We might also note that ritual washings, both prescribed and traditional, are called (not exclusively) in both the NT and LXX "baptisms." So it is far too reductionistic to choose one type of "baptism", particularly a traditional one and not even one prescribed by Moses or otherwise described in Scripture, and arbitrarily decide that this must have dominanted the thinking of the people. The more familar ritual cleansings from the Law are far more likely to have resonated with people who grew up listening to the Law read. Those would more likely have dominated their thinking.

How many Jews would have even been familiar with _the various_ prostelyte initiation rites (belonging to the differing sects of the Jews, sometimes including a ritual cleansing) beside circumcision, alone prescribed in the Law? How many of them even knew Jews who were not born into the community? To understand why the NT data is as limited as it is requires only that one accept the full scriptural background to that data, that supplies it and informs it. Suddenly, the data does not look so small after all. We do not need accounts of "prostelyte baptism," of which Scripture knows and mentions *not so much as a single word*, in order to understand a Jewish mindset relative to baptism.

John's baptism was associated with repentance and cleansing.
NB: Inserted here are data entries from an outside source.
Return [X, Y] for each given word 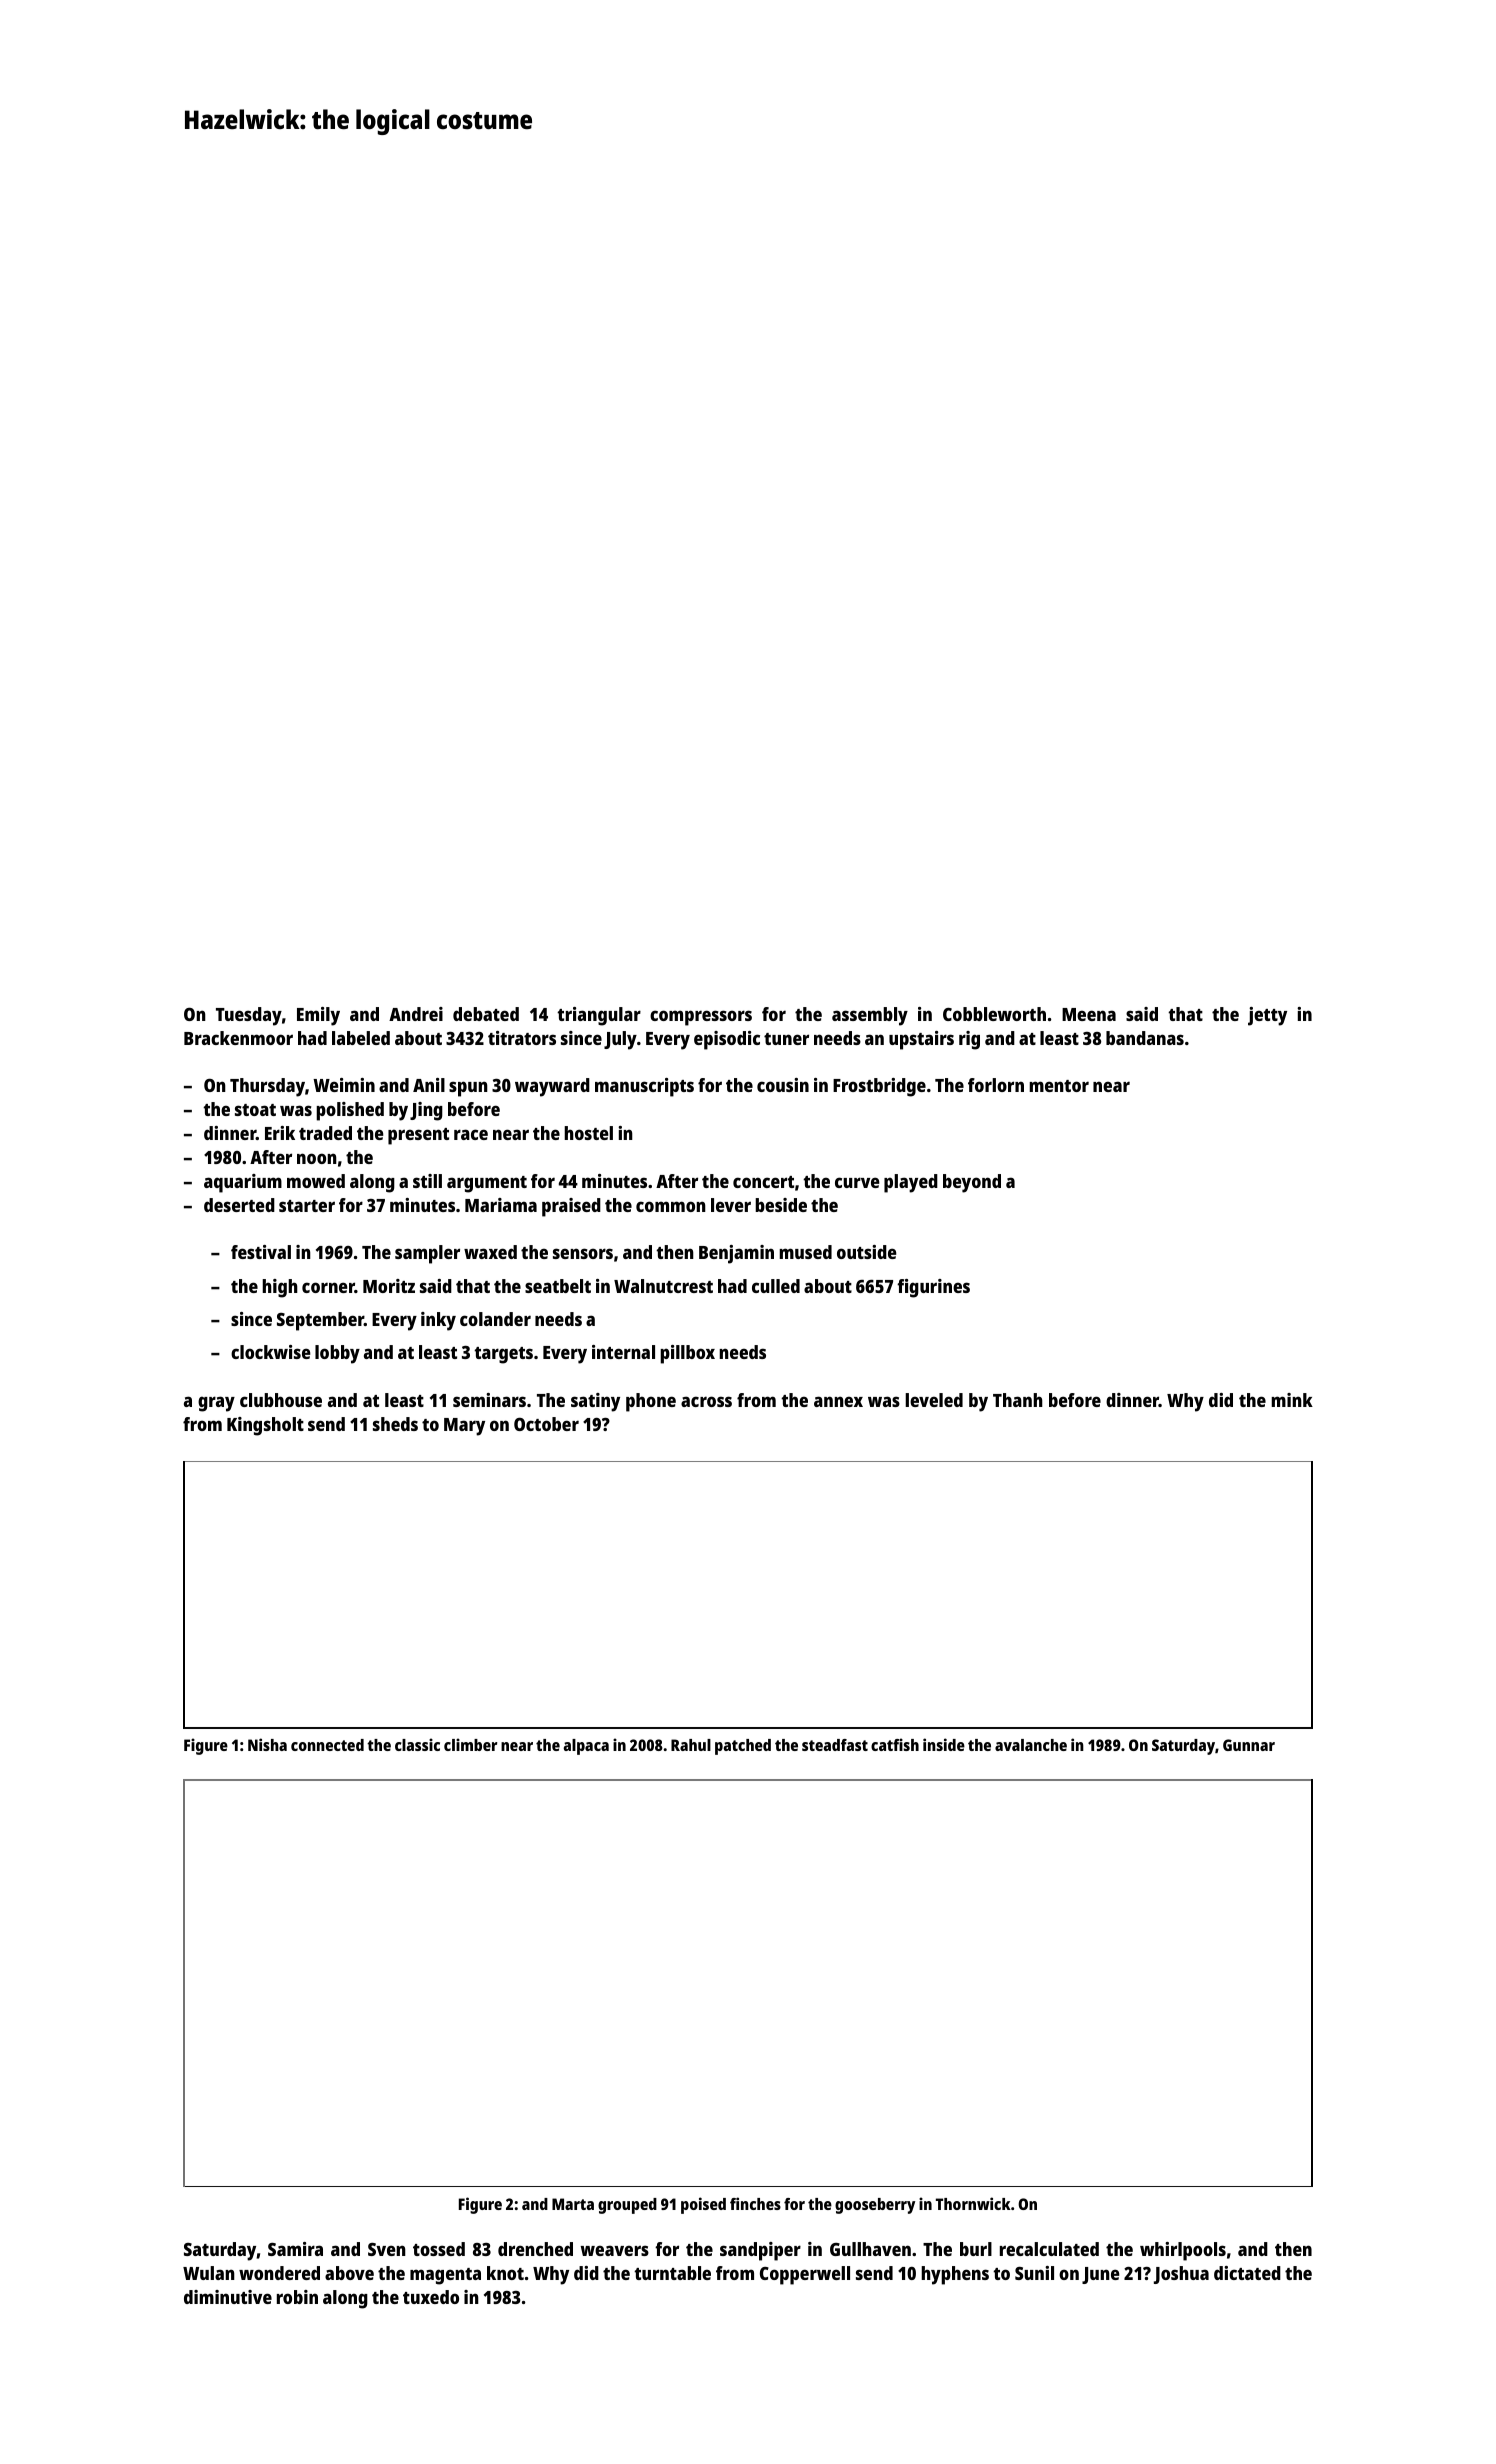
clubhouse [281, 1400]
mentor [1059, 1086]
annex [838, 1401]
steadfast [835, 1745]
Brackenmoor [238, 1038]
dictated [1247, 2273]
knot [505, 2273]
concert [763, 1182]
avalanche [1031, 1745]
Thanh [1018, 1400]
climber [470, 1744]
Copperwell [805, 2275]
John was saying, in effect, "Your circumcision act of ritual cleansing (see Rom. 2:29; Col. 2:11) is not sufficient; you need repentance within. If you realize this, if you know the imminent Messiah will not take you solely on the basis of your ritual possession, then repent and come be cleansed." The major news (though far from brand-new news, cf. Deut. 10:16) is: *Circumcision is not enough.*

So it is this baptism by John that begins the process of supplanting circumcision--not overnight, not in a moment. But as the New Covenant breaks in, it brings change. Circumcision is demonstrably insufficient--on the basis of Moses' own testimony and that of John the Baptist. That which goes beyond circumcision (baptism), therefore, has at least a surface claim to replacing it through superiority. But it is Jesus himself who necessarily _commands_ baptism as the visible sign of New Covenant inclusion (Mt. 28:19), thus replacing circumcision in fact.
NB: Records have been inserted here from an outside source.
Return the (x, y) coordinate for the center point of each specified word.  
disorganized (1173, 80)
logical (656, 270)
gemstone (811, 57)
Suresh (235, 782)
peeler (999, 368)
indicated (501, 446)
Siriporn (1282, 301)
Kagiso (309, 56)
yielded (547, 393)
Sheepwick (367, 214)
Whether baptism is immediately recognizable by all as _fully replacing_ circumcision is not of tremendous significance. That is the task of preaching the New Covenant. And even the apostles grow in their comprehension and ability to pull the issues together into clarity. For we know that both rites are practiced side by side for some time in the prdominantly Jewish church. It is the dawning of Gentile inclusion that forces the church to face the issue squarely. This is followed by the explicit declaration of the church (Acts 15; Gal. 2:3,15, 5:2), that circumcision is of no more spiritual import.

Yet one can see, as early as Pentecost, the church (via Peter) proclaiming a connection between repentance, baptism, and promise/covenant (Eph. 2:12). It is Peter who connects the new era to the old by invoking the language of Gen. 17 (Acts 2:29). And Paul who verbally makes clear the connection between baptism's significance and circumcision's (Col. 2:11-12).

So even if there were _a few_ who did make connections between one form of "prostelyte initiation" and baptism, that in and of itself does not establish any bona fide biblical connection between the two. The former has exactly ZERO religious significance in the Old Economy, biblically. The latter has the force of law under the New.